**Information supplied**:
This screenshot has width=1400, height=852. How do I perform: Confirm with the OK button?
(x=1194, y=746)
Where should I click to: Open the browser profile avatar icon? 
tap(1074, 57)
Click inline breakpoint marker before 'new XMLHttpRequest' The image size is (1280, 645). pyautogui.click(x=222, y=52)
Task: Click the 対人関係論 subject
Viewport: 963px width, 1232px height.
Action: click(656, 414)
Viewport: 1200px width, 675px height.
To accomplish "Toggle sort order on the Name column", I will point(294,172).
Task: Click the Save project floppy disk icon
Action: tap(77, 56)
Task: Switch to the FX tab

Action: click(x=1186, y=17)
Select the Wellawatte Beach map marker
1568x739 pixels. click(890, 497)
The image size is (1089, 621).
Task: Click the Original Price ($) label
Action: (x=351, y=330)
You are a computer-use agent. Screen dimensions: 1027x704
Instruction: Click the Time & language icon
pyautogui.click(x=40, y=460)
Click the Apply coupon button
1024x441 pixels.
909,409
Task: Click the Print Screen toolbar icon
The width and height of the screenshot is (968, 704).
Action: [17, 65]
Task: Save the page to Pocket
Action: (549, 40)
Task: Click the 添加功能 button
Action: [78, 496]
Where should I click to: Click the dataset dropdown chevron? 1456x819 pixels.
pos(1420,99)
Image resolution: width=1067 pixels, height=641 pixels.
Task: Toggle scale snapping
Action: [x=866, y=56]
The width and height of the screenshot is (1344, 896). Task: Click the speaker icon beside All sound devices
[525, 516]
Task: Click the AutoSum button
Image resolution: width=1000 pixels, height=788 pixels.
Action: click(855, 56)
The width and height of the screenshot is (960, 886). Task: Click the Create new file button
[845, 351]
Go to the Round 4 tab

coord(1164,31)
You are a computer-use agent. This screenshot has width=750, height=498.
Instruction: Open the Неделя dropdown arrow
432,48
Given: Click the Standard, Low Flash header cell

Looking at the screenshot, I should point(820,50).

**Exercise prompt**: Copy each line holding the word "computer" from the listing above.

**Expected answer**:
You are a computer-use agent. Screen dimensions: 1027x704
You are a computer-use agent. This screenshot has width=750, height=498.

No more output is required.